Study Narrows Criteria for Treating NICU Babies for GERD
More than 10 percent of NICU babies are believed to have gastroesophageal reflux disease (GERD). Despite several risks associated with acid-suppressive medication in NICU babies, such as nosocomial infections, enterocolitis, osteopenia and malabsorption of nutrients, these tiny patients are often treated for the disease when any common symptom of the condition is present.
Symptoms can include feeding difficulties, gagging, coughing, arching the back or acting irritable, grimacing, vomiting, sneezing, flushing or grunting.
“NICU infants have many aerodigestive symptoms on a daily basis. There is a perception that these symptoms are due to acid GERD and therefore using acid-suppressive medications will ameliorate the symptoms. This is a myth and can be dangerous,” says Sudarshan Jadcherla, MD, director of the Neonatal and Infant Feeding Disorders Program at Nationwide Children’s and a member of the hospital’s Division of Neonatology. He’s also senior author of a study offering guidance, released in 2017 in Dysphagia. “Using acid-suppressive therapy without a definite diagnosis and symptom association probability not only diverts attention from what might be a different, undiagnosed problem, but creates the new problem of dealing with dosing, treatment duration decisions, side effects and sequelae.”

▶ _Goal of the exercise_
According to the article on treating NICU babies for GERD, what share of NICU babies are believed to have the disease?

▶ _Record extracts_
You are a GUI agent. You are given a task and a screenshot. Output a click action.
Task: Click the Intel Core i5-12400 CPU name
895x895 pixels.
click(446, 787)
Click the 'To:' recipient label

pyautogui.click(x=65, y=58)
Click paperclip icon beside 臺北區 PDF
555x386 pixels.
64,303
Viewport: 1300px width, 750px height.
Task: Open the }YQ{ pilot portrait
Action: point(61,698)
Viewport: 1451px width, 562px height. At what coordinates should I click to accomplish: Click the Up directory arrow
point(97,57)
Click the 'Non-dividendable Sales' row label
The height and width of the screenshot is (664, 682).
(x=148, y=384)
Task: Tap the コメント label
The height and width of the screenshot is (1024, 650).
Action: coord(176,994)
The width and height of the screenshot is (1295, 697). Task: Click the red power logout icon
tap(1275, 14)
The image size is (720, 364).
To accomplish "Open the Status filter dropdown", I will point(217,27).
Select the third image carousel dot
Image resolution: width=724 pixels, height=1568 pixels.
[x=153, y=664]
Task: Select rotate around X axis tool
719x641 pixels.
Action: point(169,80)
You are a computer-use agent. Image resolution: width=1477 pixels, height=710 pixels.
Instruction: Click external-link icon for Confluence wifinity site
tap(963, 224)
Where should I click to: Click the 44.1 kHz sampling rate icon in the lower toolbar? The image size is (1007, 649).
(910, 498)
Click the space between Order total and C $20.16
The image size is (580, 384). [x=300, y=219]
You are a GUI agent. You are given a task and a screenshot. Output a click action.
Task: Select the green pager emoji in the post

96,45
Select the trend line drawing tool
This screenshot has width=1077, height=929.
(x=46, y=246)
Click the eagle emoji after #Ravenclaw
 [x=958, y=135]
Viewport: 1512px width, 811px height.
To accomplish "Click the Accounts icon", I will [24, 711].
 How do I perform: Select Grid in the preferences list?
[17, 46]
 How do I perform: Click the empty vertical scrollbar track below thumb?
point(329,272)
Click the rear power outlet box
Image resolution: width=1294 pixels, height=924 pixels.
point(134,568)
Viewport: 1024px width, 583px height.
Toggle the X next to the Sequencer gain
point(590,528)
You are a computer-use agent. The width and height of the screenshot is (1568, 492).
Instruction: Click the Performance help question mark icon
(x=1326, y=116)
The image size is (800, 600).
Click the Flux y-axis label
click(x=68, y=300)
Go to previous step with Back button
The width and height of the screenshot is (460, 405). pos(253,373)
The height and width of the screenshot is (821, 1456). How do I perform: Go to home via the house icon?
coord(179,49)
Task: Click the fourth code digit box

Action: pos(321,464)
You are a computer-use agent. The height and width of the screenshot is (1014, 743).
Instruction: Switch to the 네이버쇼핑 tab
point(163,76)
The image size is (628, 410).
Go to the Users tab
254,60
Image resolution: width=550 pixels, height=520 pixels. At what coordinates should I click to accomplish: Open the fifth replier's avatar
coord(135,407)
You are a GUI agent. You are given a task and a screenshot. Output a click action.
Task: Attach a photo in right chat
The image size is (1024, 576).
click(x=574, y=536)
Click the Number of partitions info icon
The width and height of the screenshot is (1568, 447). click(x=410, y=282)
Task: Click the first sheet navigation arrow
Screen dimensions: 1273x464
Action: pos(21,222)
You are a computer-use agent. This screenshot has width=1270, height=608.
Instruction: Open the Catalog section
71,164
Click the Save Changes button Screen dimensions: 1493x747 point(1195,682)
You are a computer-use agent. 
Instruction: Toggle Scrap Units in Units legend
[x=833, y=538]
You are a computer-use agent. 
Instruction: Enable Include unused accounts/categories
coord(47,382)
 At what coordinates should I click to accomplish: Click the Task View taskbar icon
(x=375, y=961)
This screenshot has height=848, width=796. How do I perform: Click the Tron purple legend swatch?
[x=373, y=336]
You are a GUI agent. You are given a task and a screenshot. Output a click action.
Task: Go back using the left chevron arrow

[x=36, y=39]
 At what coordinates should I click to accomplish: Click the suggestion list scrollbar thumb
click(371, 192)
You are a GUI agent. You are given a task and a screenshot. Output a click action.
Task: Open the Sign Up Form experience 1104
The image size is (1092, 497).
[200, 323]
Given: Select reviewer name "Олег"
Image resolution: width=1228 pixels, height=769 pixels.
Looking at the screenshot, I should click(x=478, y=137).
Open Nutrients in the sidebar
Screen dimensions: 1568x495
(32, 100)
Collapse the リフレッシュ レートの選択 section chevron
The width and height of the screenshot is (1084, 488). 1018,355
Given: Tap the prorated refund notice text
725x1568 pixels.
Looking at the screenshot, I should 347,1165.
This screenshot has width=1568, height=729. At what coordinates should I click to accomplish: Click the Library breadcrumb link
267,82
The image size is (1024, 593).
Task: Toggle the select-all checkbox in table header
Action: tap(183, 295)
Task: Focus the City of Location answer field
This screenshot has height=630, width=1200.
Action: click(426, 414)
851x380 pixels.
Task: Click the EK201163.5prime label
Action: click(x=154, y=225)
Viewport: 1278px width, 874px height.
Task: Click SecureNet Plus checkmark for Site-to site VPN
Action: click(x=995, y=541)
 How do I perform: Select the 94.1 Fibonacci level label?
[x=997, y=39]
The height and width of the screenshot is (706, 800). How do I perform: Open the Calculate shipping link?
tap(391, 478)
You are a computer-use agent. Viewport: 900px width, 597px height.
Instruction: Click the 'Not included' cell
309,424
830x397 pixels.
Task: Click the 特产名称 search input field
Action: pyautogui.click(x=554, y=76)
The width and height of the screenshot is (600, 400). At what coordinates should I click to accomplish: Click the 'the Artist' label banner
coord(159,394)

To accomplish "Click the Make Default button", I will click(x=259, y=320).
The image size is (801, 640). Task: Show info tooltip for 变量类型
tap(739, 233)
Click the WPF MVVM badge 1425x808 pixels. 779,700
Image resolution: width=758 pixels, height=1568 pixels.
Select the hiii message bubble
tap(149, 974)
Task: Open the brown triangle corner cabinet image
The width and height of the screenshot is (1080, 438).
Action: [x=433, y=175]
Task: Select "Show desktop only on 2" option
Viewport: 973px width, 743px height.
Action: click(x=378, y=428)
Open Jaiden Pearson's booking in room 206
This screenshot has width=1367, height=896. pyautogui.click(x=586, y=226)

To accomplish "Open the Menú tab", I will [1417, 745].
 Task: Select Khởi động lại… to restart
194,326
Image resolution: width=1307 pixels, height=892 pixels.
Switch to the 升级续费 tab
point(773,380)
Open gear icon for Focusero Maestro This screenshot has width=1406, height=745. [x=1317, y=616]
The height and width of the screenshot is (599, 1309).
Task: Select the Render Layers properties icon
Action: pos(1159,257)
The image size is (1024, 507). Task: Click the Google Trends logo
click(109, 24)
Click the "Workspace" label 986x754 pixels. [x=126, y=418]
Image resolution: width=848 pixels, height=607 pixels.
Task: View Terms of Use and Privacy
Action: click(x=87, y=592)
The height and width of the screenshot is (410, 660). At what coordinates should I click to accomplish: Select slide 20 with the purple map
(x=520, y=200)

▶ _Exercise result_
More than 10 percent